Set out the lines below as a numbered list, skipping the blank ones, and leave the pictures out.

[Records for locating described items]
■ ■ ■ ■ ■
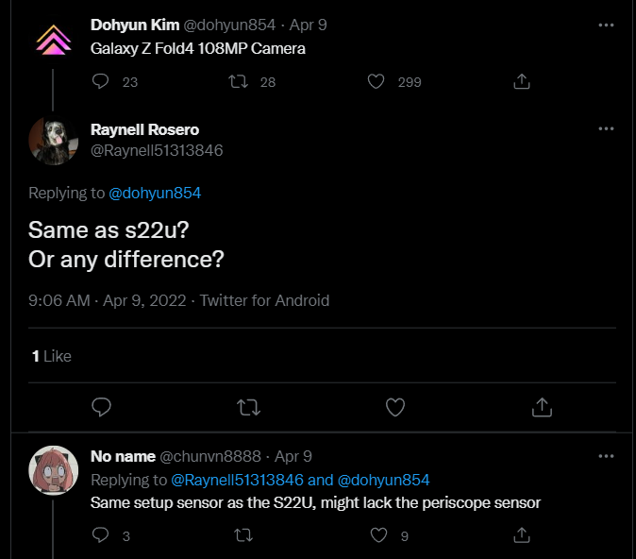Screen dimensions: 636x559
Task: Reply to No name's S22U comment
Action: click(102, 535)
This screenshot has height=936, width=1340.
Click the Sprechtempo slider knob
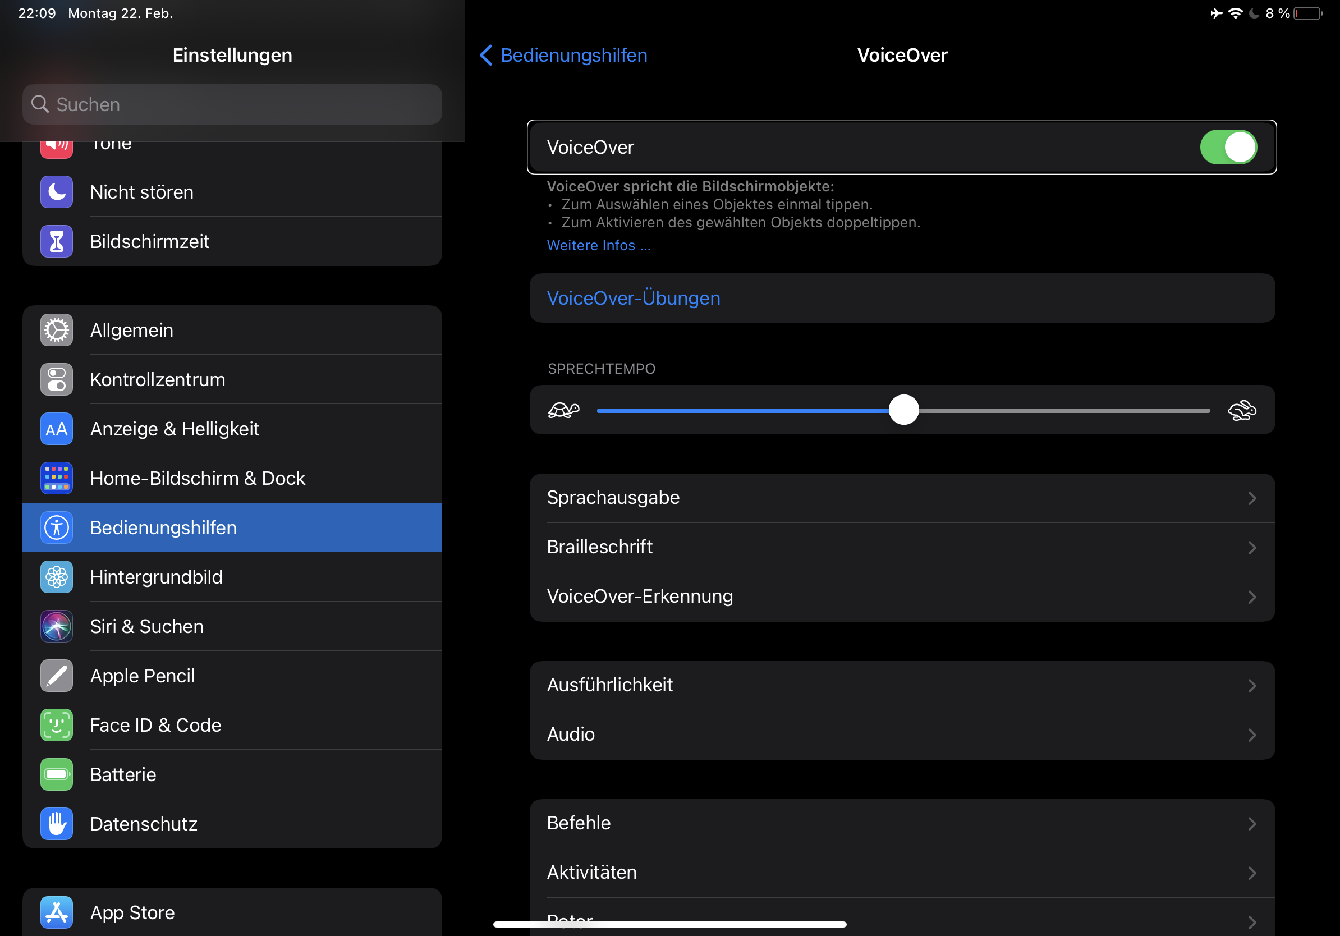click(903, 410)
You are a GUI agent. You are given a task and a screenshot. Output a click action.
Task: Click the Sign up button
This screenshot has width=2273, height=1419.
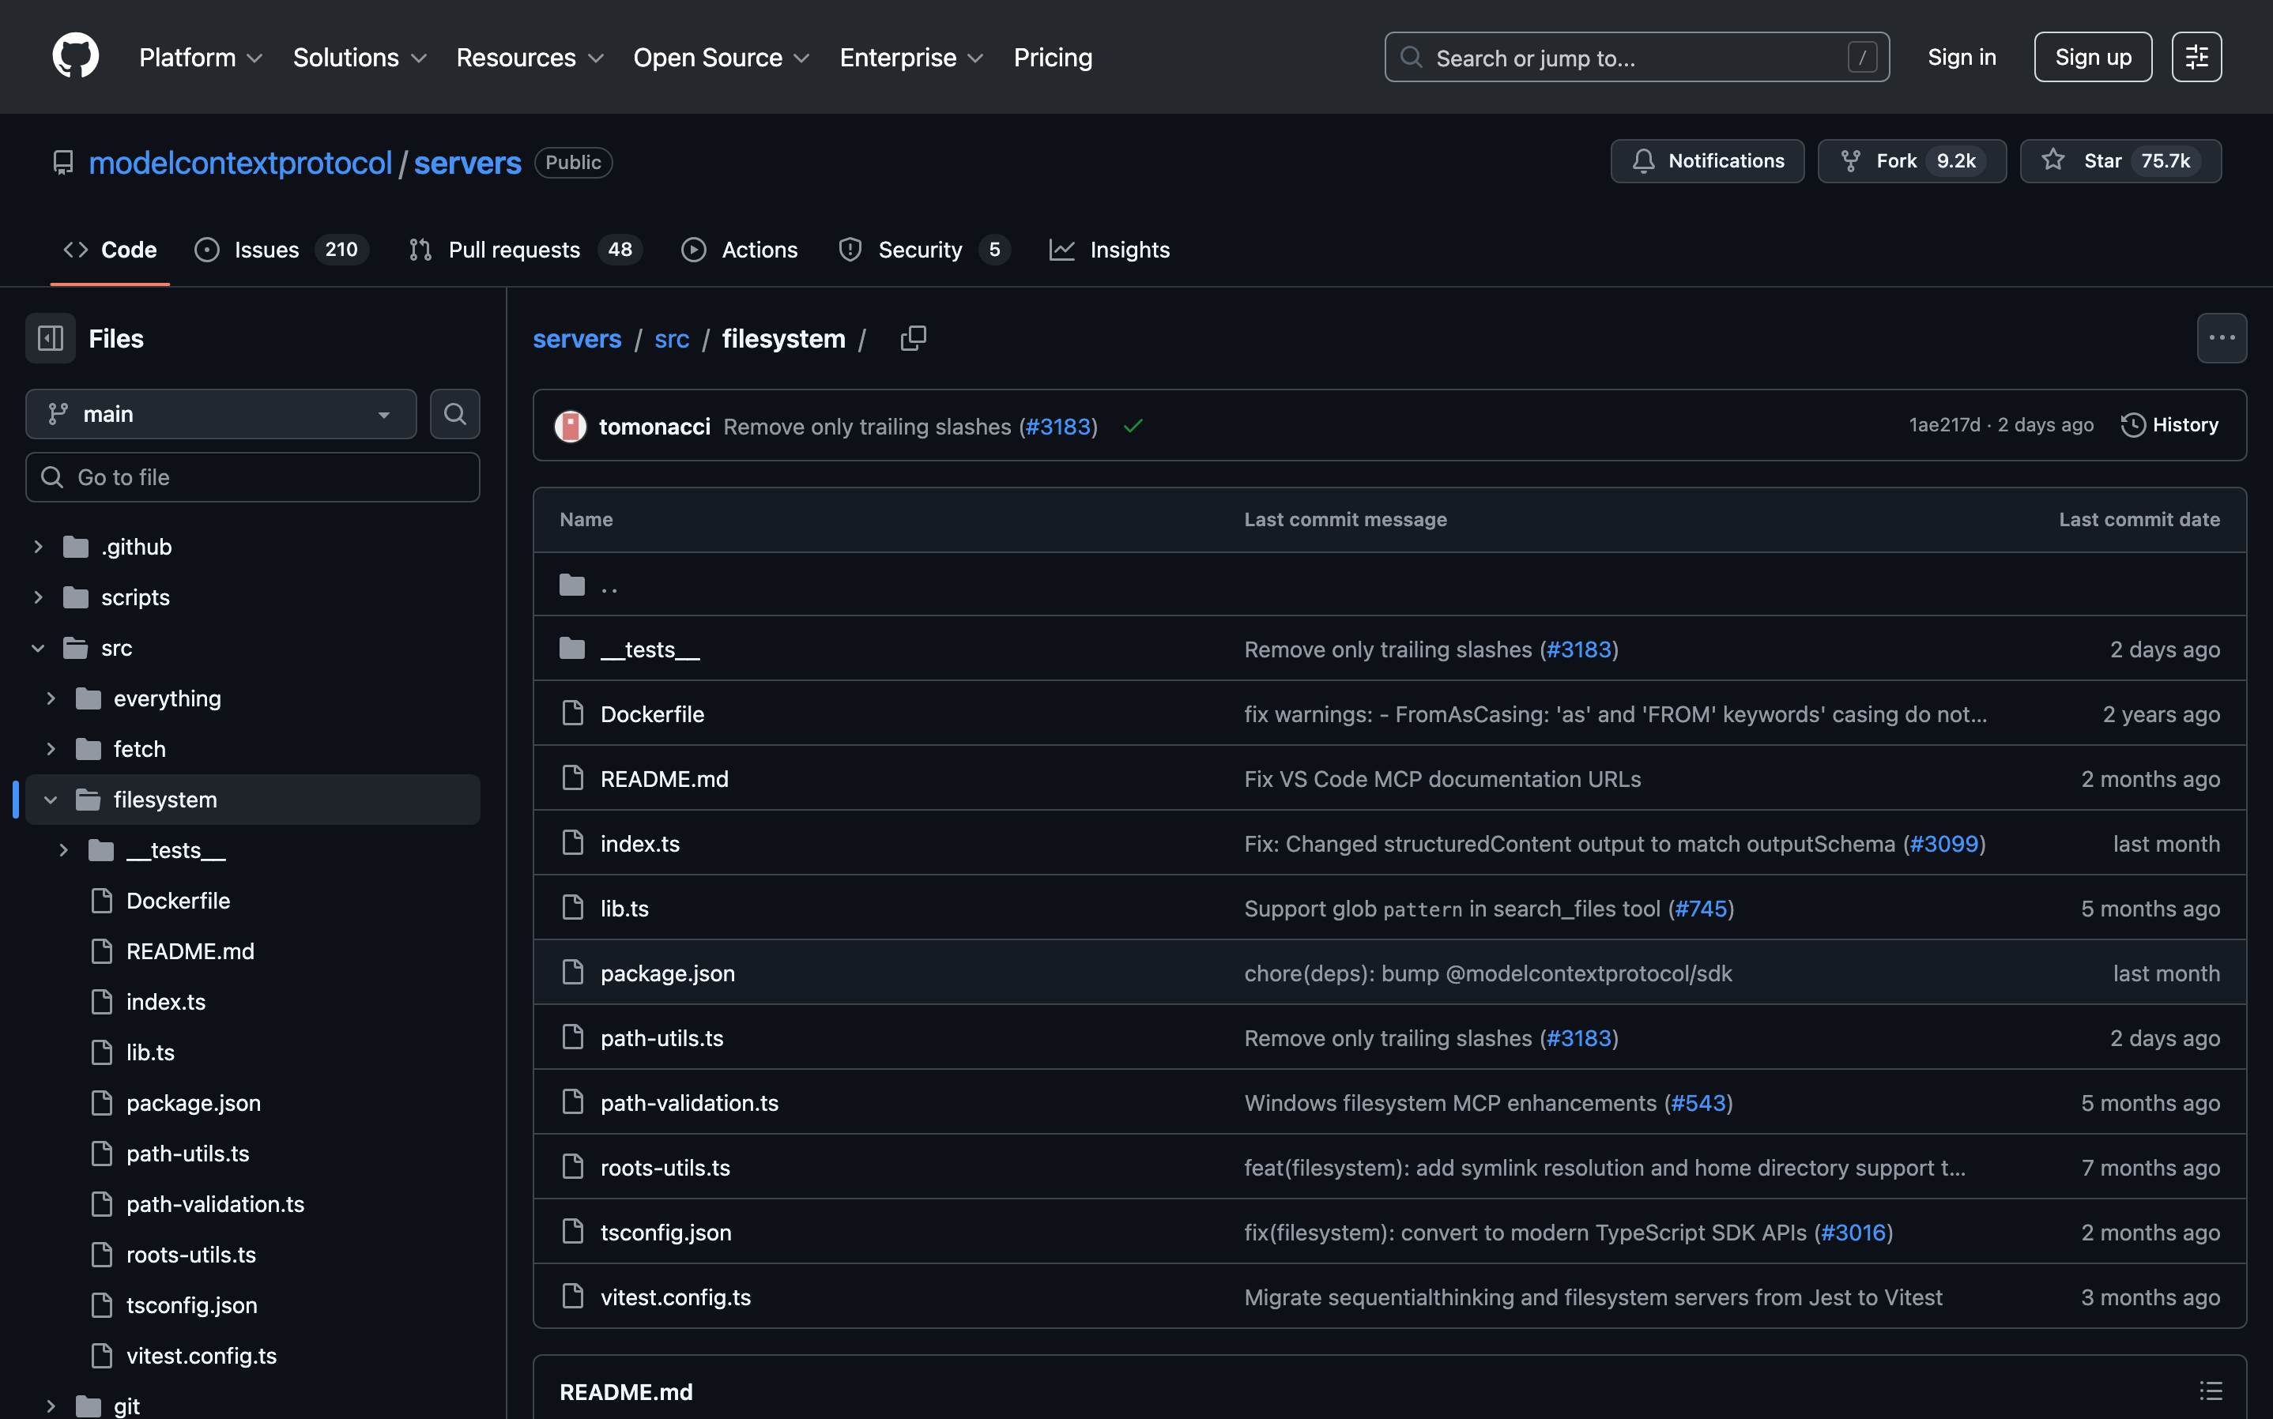click(2092, 57)
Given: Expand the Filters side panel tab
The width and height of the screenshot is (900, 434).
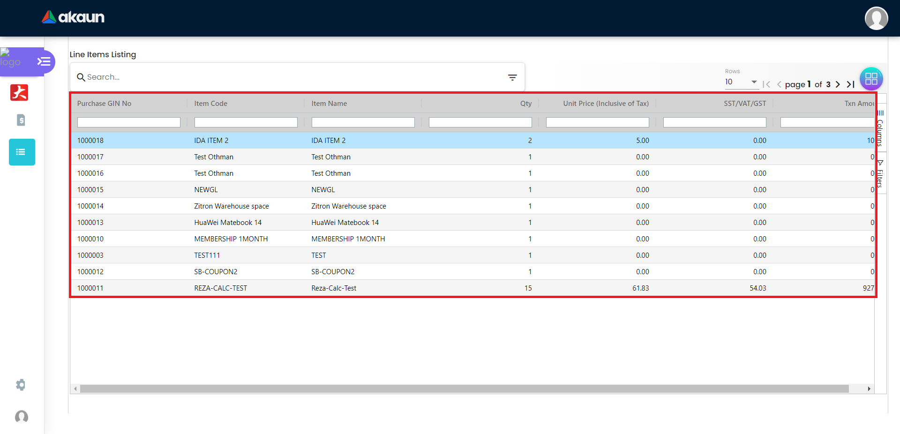Looking at the screenshot, I should (x=880, y=174).
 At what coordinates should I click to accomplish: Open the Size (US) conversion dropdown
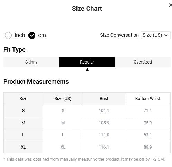(155, 35)
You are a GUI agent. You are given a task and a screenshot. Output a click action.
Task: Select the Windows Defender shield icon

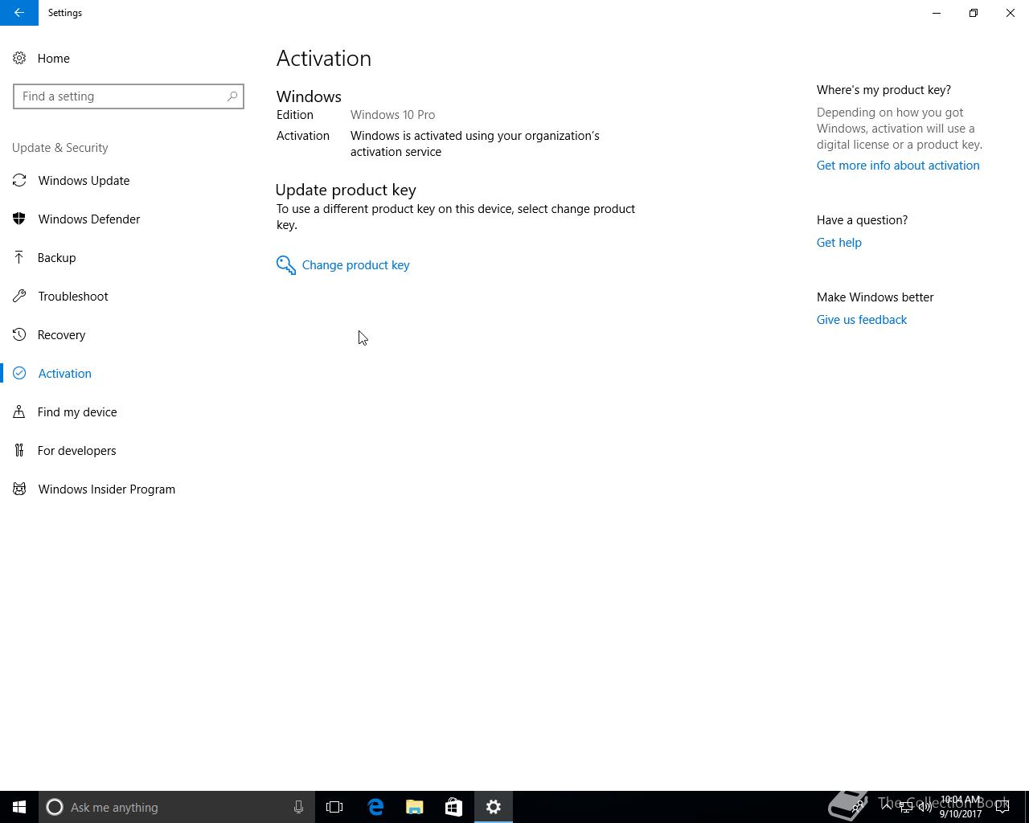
■ ■ ■ ■ ■
**RESULT FOR THIS TASK**:
1. Screen dimensions: 636x559
2. Task: Reply to No name's S22U comment
3. Action: click(102, 535)
4. This screenshot has height=936, width=1340.
5. Click the Sprechtempo slider knob
6. click(903, 410)
7. You are a GUI agent. You are given a task and a screenshot. Output a click action.
8. Task: Click the Sign up button
9. This screenshot has width=2273, height=1419.
10. click(2092, 57)
11. Given: Expand the Filters side panel tab
12. The width and height of the screenshot is (900, 434).
13. Looking at the screenshot, I should (x=880, y=174).
14.  At what coordinates should I click to accomplish: Open the Size (US) conversion dropdown
15. (155, 35)
16. You are a GUI agent. You are given a task and a screenshot. Output a click action.
17. Task: Select the Windows Defender shield icon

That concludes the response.